Close the deal in the details.
Most security CFP formats include a freeform area in the end where you can include your outline and other additional details. Use this part well as this is your last chance to persuade them.

Providing an outline offers a clearer view of the subtopics you intend to cover, while the added details can include the materials and tools that you will use in your presentation. All these should put more weight into your CFP submission and help further convince them how your session can add value to the conference.

How to Up Your Presentation Game

So, your paper got accepted‒congratulations! But if you think the hard part is over, think again. Just because you’ve hurdled that challenge doesn’t mean it’s all fun and games afterwards. The next part could be even more difficult‒actually making the presentation.

It can be easy to think that anybody can just go up to a podium and deliver a talk, but there is a lot of skill and sometimes nerves involved. To deliver a successful presentation, you must not only speak to your topic in depth, but really influence and make an impact on the listeners. Here are some tips that can help:

Practice, practice, and practice some more.
The old adage ‘practice makes perfect’ may sound like an overused cliché, but guess what? It actually works. Well, at least in public speaking it does. Nothing improves your confidence and develops your presentation skills better than speaking at every chance you get.

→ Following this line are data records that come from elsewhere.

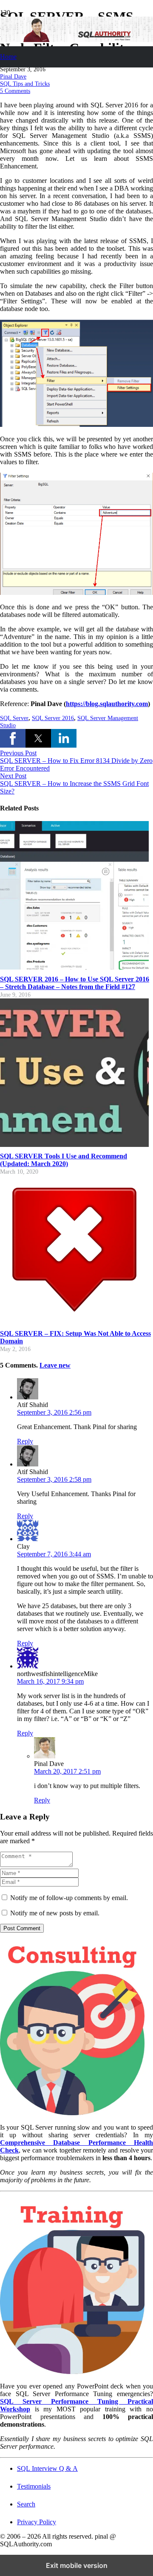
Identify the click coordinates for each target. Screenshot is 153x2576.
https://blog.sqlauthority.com (107, 703)
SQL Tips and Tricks (25, 83)
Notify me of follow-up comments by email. (69, 1897)
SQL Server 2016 (53, 718)
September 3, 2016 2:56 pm (54, 1412)
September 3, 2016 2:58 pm (54, 1479)
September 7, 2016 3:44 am (54, 1554)
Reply (25, 1441)
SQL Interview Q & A (47, 2468)
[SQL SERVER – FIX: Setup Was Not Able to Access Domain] (74, 1321)
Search (26, 2504)
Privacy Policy (36, 2522)
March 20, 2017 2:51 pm (67, 1771)
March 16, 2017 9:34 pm (50, 1681)
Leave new (55, 1365)
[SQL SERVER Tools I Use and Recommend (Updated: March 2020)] (74, 1144)
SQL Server (14, 718)
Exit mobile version (77, 2565)
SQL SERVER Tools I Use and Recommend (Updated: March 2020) (63, 1159)
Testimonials (34, 2486)
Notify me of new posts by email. (54, 1913)
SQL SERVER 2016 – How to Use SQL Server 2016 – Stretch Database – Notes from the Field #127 (74, 982)
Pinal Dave (13, 76)
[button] (13, 738)
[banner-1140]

It doesn’t have to be a sizable crowd right away. Start with small groups––join a Toastmasters club, take the lead in workplace huddles and Zoom meetings, and then work your way to a larger audience. You’re also welcome to join Bishop Fox’s Discord sessions where you can exchange ideas with over 900 security professionals and enthusiasts. Reddit is also a collaborative virtual space to chat with security professionals about their experiences preparing for conference speaking engagements.

Connect with your audience.
Presenting at a conference is like taking a journey of sorts with your listeners. Consider these questions as you develop your talk: What are the attendees’ expectations when they go to your session? How do you want them to feel at the end of it? And then what do you want them to do?

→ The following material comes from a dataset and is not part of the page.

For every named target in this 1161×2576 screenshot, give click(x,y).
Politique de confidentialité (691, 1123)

When you can answer all of these, you would have a better shot at presenting your information, so that your talk resonates with your audience. This makes them more receptive to your ideas and helps lead them to the conclusion that you are aiming for and respond accordingly.

Come prepared.
An enthusiastic audience may arrive at a session eager to listen, but they can just as easily tune out when they see that the speaker is ill-prepared. Use materials that allow you to clearly articulate your topic without piling on the hype.

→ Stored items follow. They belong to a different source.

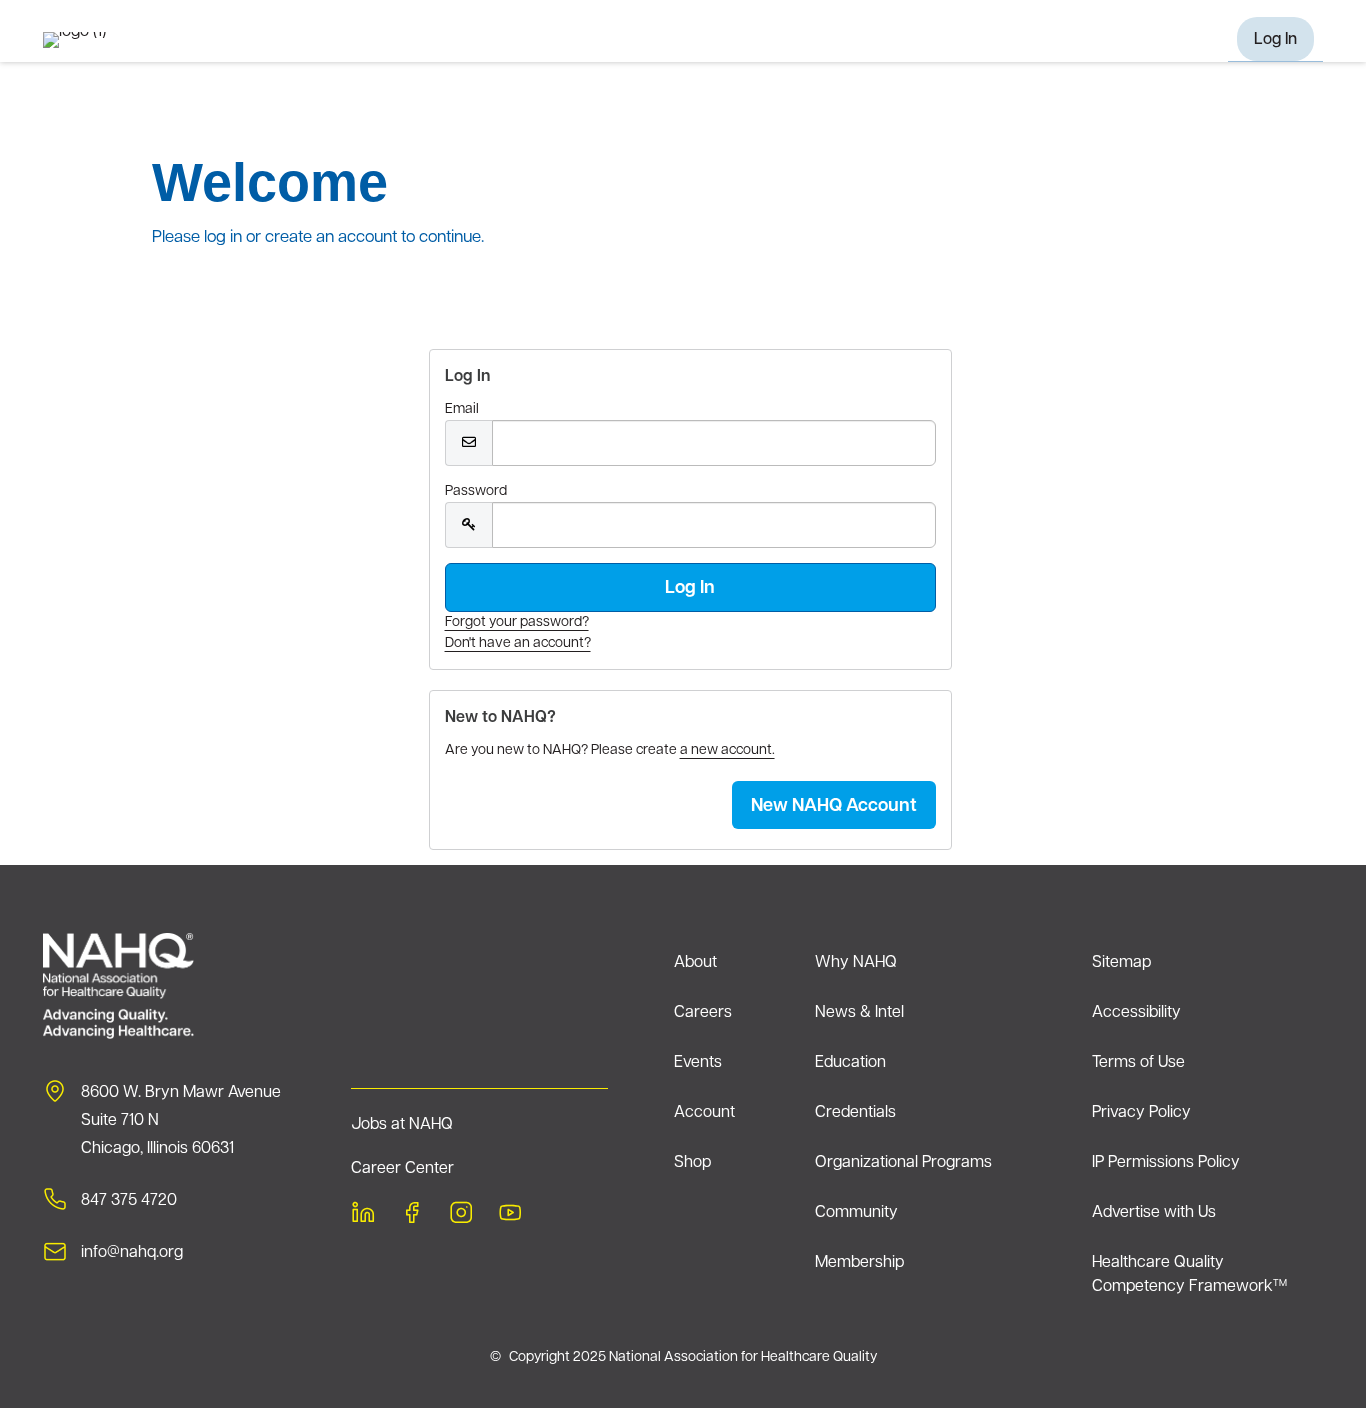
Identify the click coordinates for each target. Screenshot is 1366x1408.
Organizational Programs (903, 1163)
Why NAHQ (856, 963)
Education (850, 1063)
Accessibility (1136, 1013)
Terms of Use (1138, 1063)
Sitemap (1121, 963)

If you’re introducing a new technology, tool, or solution, make sure that you can do a demo and that it works. If you’re presenting research findings, make sure you have sufficient data. If you’re disclosing a vulnerability or demonstrating an exploit, make sure the former exists and the latter does the expected action. You are only able to fully keep the listeners’ attention when your expertise in the subject matter shows through.

Security Conferences Add Invaluable ROI

Whether as an attendee, trainer, or presenter, participating in a security conference is an experience every cybersecurity practitioner should have. You get the chance to meet like-minded security folks, build your professional network, develop meaningful business relationships, and well, just rekindle your enthusiasm for security-related ideas and why you got into this business in the first place. It’s a worthwhile investment of time and money, and you might get to visit a fun, new place that you can check off your bucket list.

Make sure to stop by and say “Hi!” when you see us at your next (or first) security conference!